Table 3.
Strategies for the prevention of sudden cardiac death and future research directions.
Risk Factor | Strategies to Prevent Sudden Cardiac Death | Gaps in Knowledge & Future Research Areas |
---|---|---|
Potassium (K) accumulation and removal | Frequent serum K assessment and dialysate K adjustment. Avoid dialysate K <2 meq/L. Oral K binding resins. |
Optimal dialysate-to-serum-K gradient. Safety and effectiveness of dialysate K profiling. |
Bicarbonate homeostasis | Avoidance of low dialysate bicarbonate. Do not account for other perceived sources of base/buffer (e.g., acetate). Avoid using the wrong concept of “total buffer” |
Optimal dialysate bicarbonate concentration. Better education and understanding of the role of acetate in acid concentrate, which should not be added to bicarbonate in the dialysate |
Calcium (Ca) homeostasis | Avoid low dialysate Ca <2.5 meq/L. Avoid high dialysate-to-serum Ca gradient.
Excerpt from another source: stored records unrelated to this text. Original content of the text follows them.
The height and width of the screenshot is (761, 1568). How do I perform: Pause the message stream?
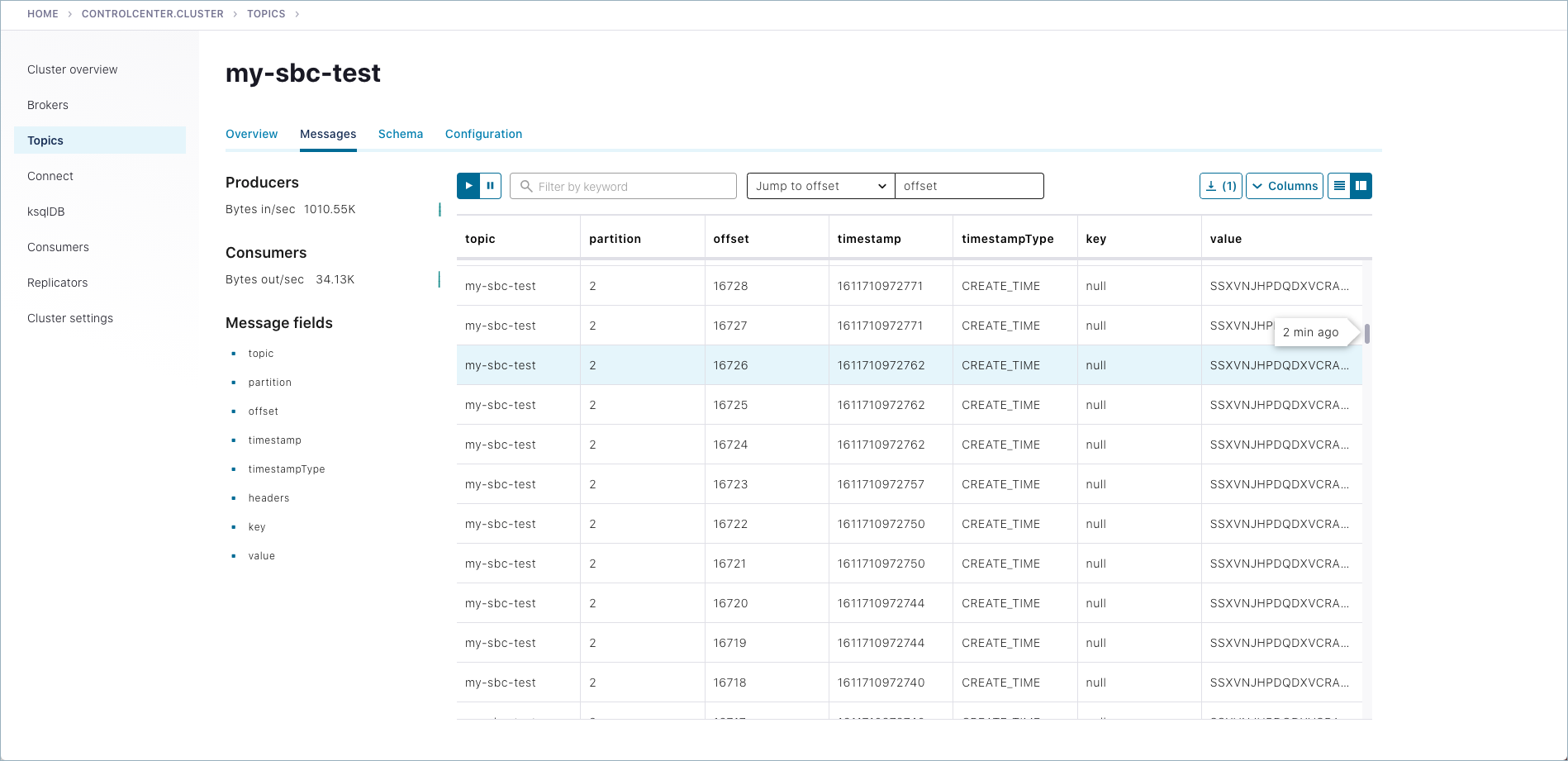click(x=490, y=186)
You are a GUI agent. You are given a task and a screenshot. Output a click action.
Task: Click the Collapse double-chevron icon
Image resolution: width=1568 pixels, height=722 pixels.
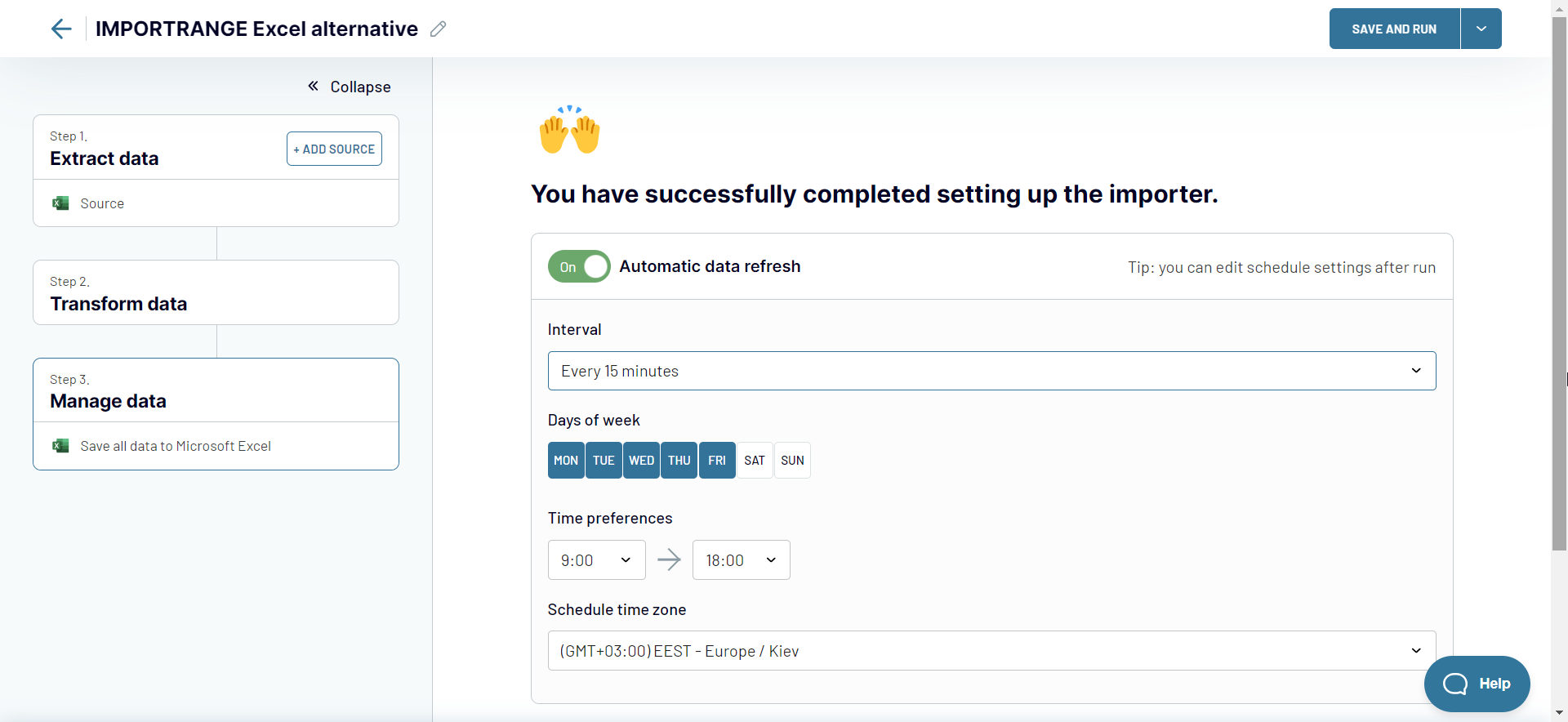313,86
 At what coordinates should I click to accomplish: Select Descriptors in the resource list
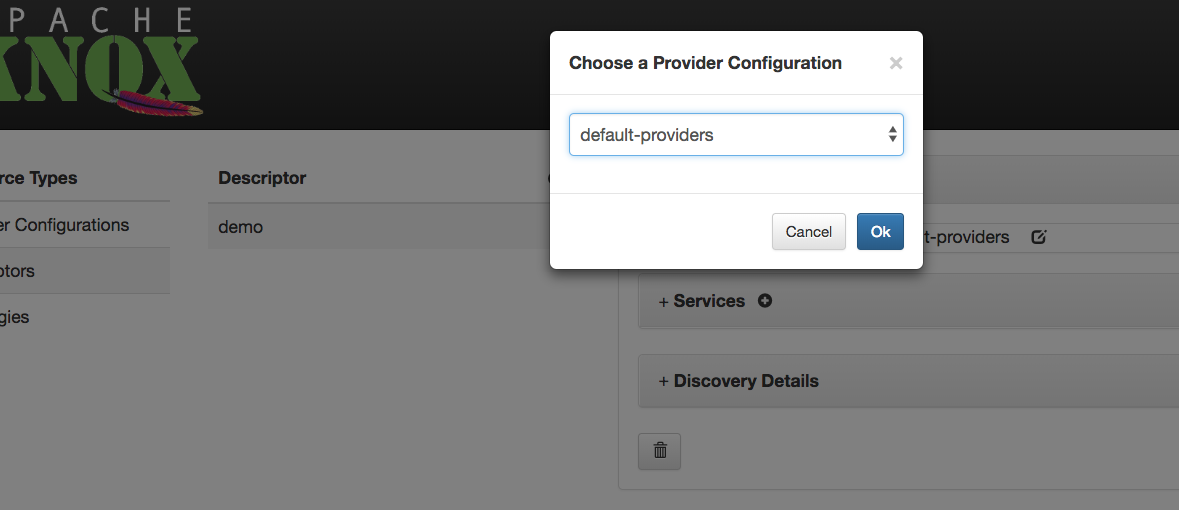(18, 271)
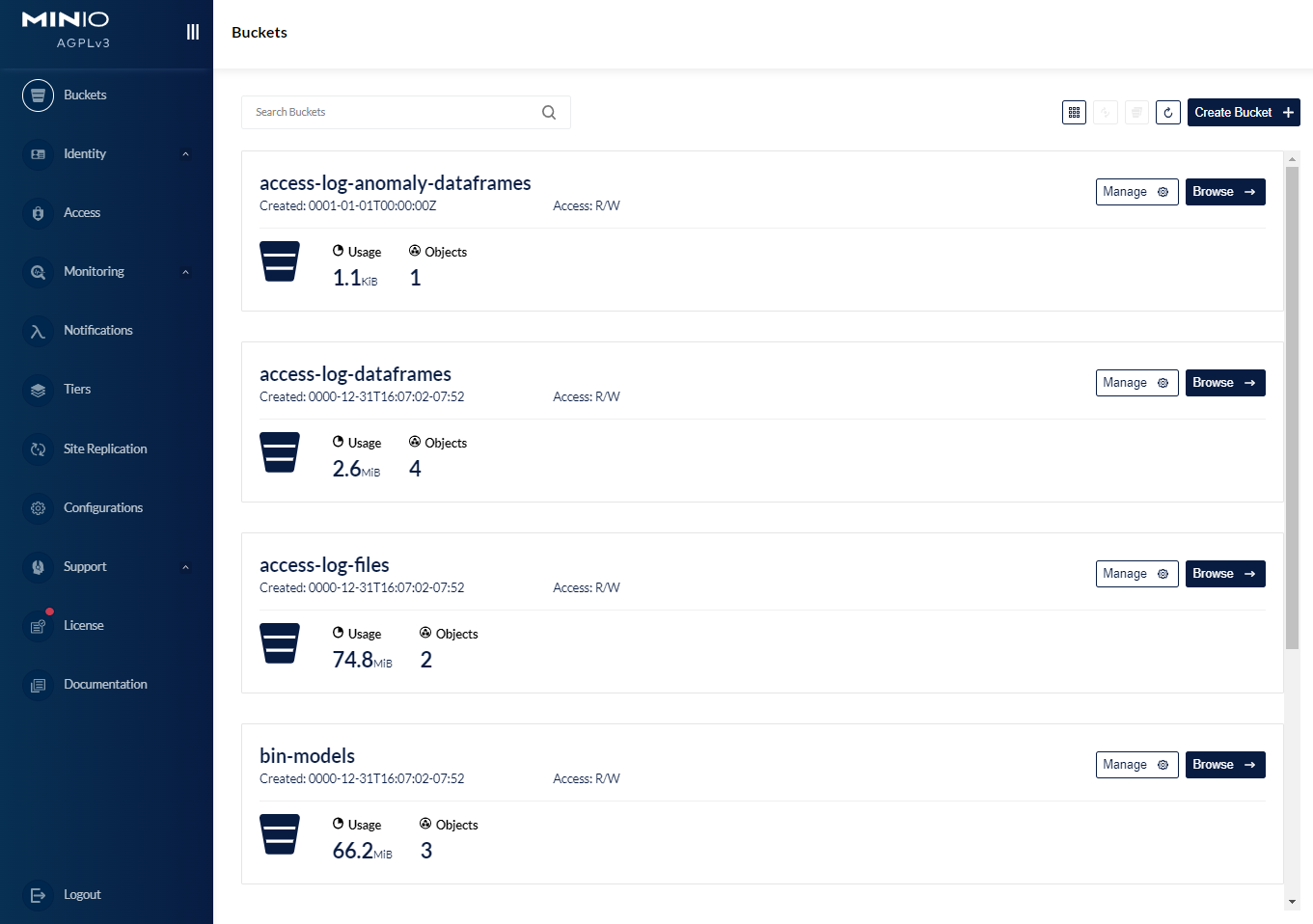Open Configurations gear in sidebar

38,508
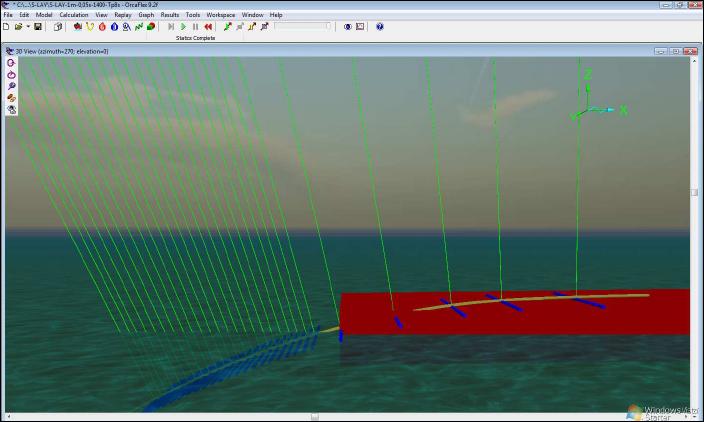Start the green play simulation button
This screenshot has height=422, width=704.
coord(183,27)
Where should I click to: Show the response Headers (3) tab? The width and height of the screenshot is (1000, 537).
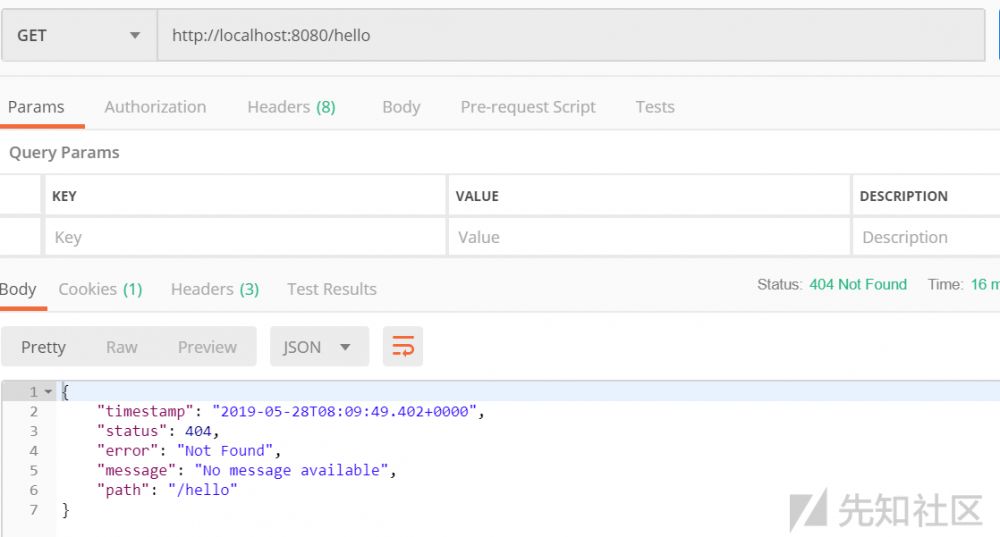215,289
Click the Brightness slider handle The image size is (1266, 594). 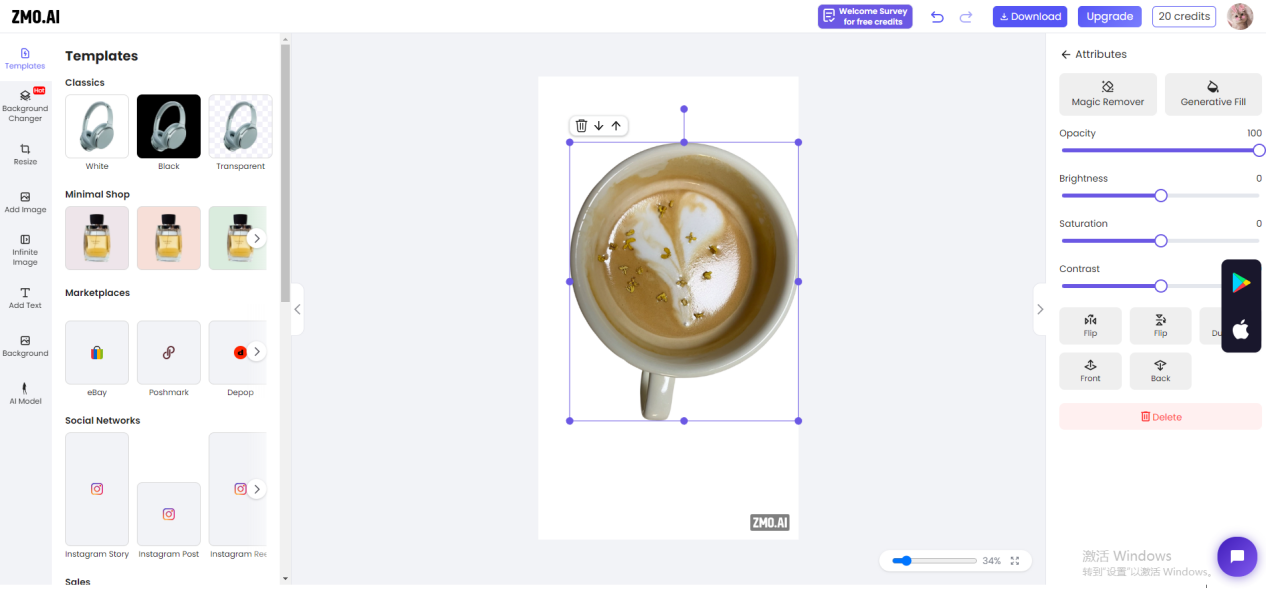(1161, 196)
Use vitamin D analogs, Ca-based binders, calcimimetics to optimize serum Ca. |
Optimal dialysate-to-serum-Ca gradient. |
Magnesium (Mg) homeostasis | Avoid low dialysate Mg. Titrating dialysate Mg in Mg-losing states (i.e., GI losses/diarrhea, PPI use, malnutrition). |
Optimal dialysate Mg concentration. |
Fluid accumulation and removal | Reduce salt and fluid intake. Diuretics among pts with RKF. Longer HD time. More frequent HD sessions. Nocturnal HD. Smaller dialysate-to-Na-gradient. Avoid intradialytic hypotension. |
Practical bedside tools/devices to ascertain estimated dry weight and volume status. Optimal UFR for specific patient populations. Role of dialysate cooling. |
Abbreviations: K, potassium; Ca, calcium; Mg, magnesium; GI, gastrointestinal; PPI, proton pump inhibitor; RKF, residual kidney function; HD, hemodialysis; Na, sodium; UFR, ultrafiltration rate.